Prelude

AI Fly Guy
7 min readMar 28, 2015

Big Data is the shiznit these days. Businesses be slanging Big Data collecting billions like dope slanging in the streets. Despite the hype, many still don’t know what the fuck this is. I’m here to do fools a service and drop some knowledge about Big Data with real world examples from your favorite rap artists & songs so y’all can relate. Inspired by Matt Daniel’s work on the largest vocabulary in Hip Hop, I felt there’s hella more insights to be discovered in the vast universe of lyrical masterpieces throughout the years. Crawling the web and mining data is my thang, so let me demonstrate.

If it ain’t Big, it really ain’t shit. How big is the world of Hip Hop? Peep game, we gon’ do this shit by starting with the 3Vs of Big Data:

Volume: The size of the Hip Hop universe in numbers.

Contributing to this, the song with the most words used ever is Canibus’ Poet Laureate Infinity from the album For Whom the Beat Tolls. A total of 9897 (2992 unique) words.

Artist that released the most songs with Lyrics available on Rap Genius is Lil B, with a total of 817 songs. Let me emphasize that these numbers are from artists identified on Wikipedia, and with songs listed in Rap Genius, which is a subset of the total number of rappers ever existed and songs ever released. Lil Wayne fans may argue that he have released thousands of songs, why isn’t he on top? Well y’all better start adding his lyrics to Rap Genius, or tell me where can I find all of his songs with lyrics, players.

Velocity: The rate of songs released as data generated.

Songs released by artists per year. Click on chart to see more details on Tableau.

As seen in the chart above, Hip Hop originated in 1979 with Sugar Hill Gang’s Rapper’s Delight and Grand Master Flash & The Furious Five’s Superappin'. Throughout the years there’s a steep increase in number of active artists and the number of songs released per year, with a peak in 2013 of 4966 songs from 699 artists.

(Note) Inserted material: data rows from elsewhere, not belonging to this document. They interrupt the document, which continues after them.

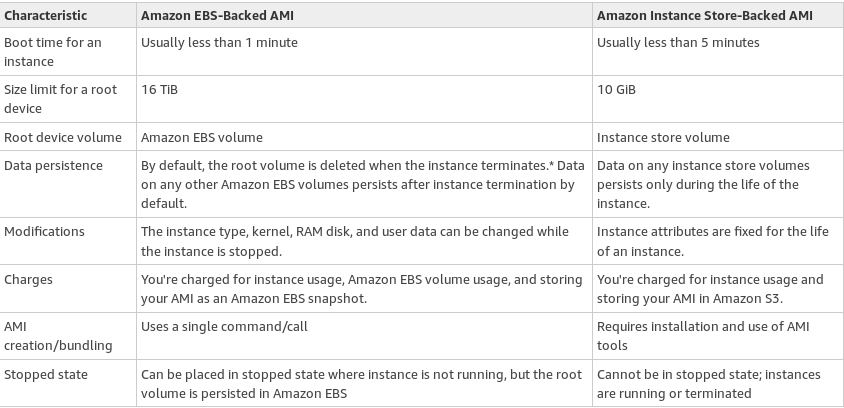This screenshot has height=408, width=844.
Task: Click the "Instance store volume" cell
Action: point(663,137)
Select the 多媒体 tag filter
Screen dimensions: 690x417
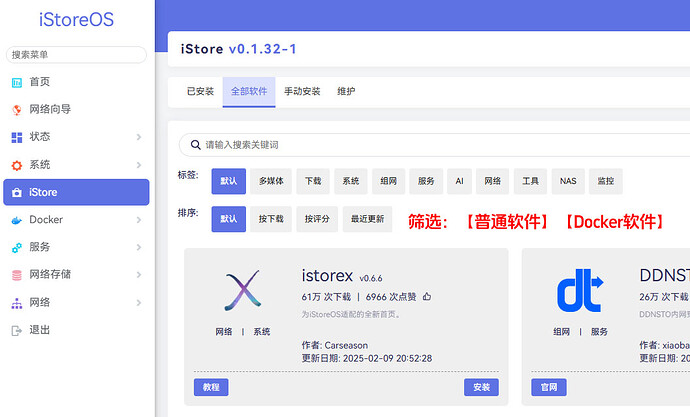pyautogui.click(x=271, y=181)
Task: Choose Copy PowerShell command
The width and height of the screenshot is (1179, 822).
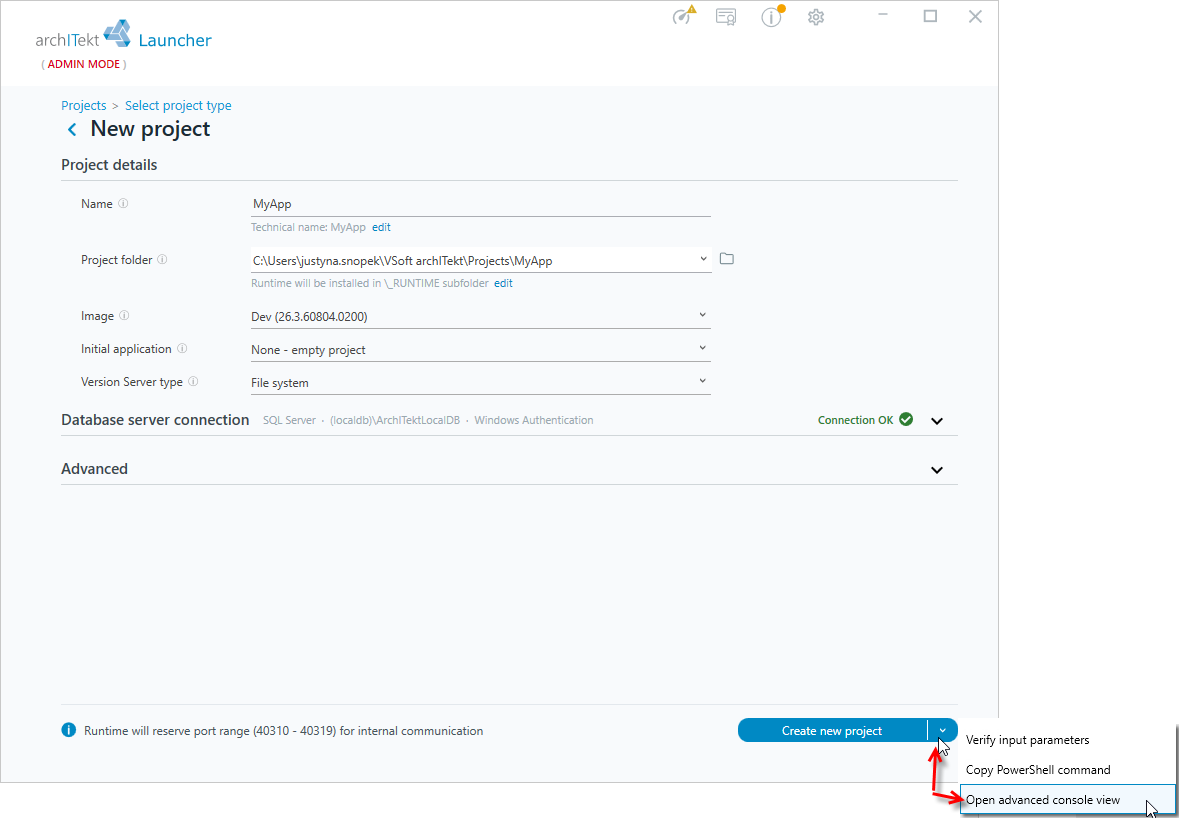Action: (x=1038, y=769)
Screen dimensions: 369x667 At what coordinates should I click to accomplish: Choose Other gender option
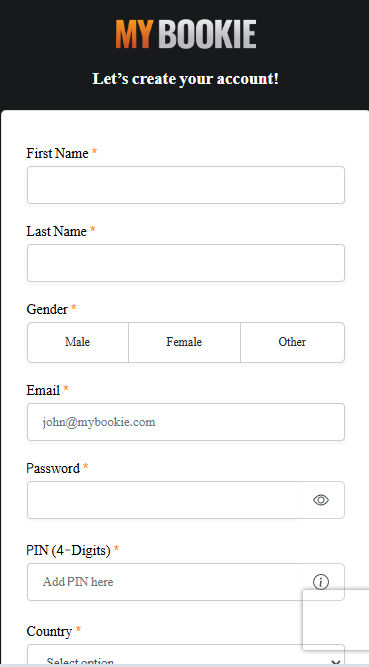[x=292, y=342]
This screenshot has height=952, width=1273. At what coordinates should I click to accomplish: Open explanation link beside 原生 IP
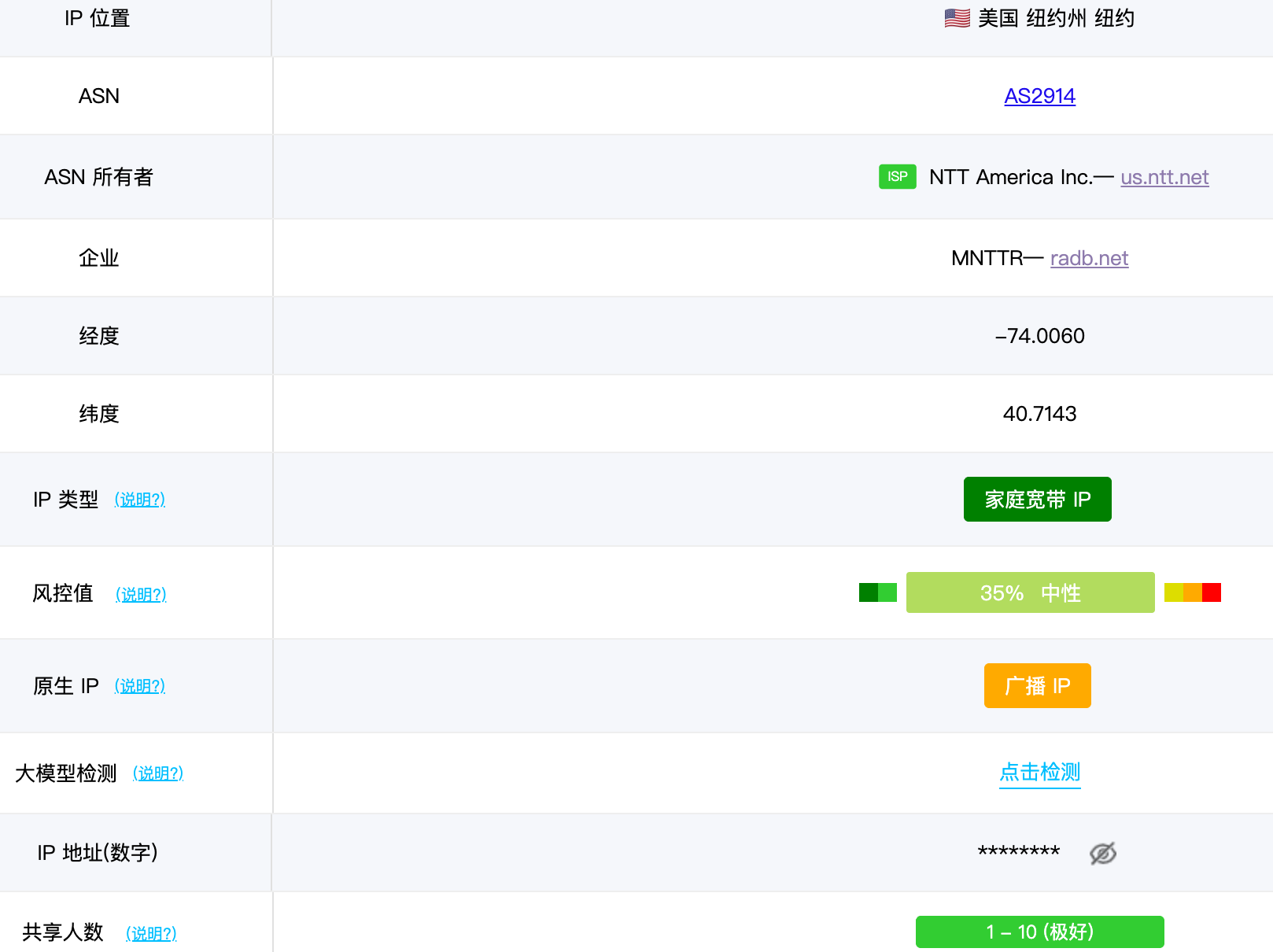(139, 686)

The chart does omit songs where I ain’t able to find the release years, so for all y’all math nazis out there summing the count and finding it to be lesser than the earlier reported 67,389 songs, see me brushing my shoulders off.

Variety: various data types from various sources.

To get the big picture, I had to join data sets across multiple sources like DJ mixing beats. The following are sources and data in the mix.

  • Lyrics from Rap Genius, with artists information.
  • Artists & Groups information from Wikipedia including what hoods artists represent, years active, record labels, and discography.
  • Google Map to get latitude and longitude of the location of rappers.
  • Songs & Album information from Discogs, and several other music services to fill data gaps and cross validate information, just cuz dirty data can be a real bitch.

Now there may be haters out there challenging me that the volume & velocity of data here ain’t big enough to fit the definition of “Big Data”. See I ain’t even trippin’, this here is “Ghetto Big Data” son.

Frequent Words

To follow up, I’ll demonstrate what stories does the data tell us and what knowledge can we drop from ‘em. First off, if you wanna rap, you gotta know the lingo — what are common words used in rap songs? The following is a chart of the most commonly used words:

  • From left to right words are sorted by the number of songs they appear in, represented by the blue bars.
  • Green bar is the total number of words that have been ever used.
Most common words in rap songs. Click on chart to see top 500 words on Tableau.

Not surprisingly, a couple of the common words you hear frequently in rap songs are in the leaderboard. The top of the list “Like” is used in 88.08% of all rap songs, turned out this granddaddy of all filler words is what keeps the rhymes flowin’.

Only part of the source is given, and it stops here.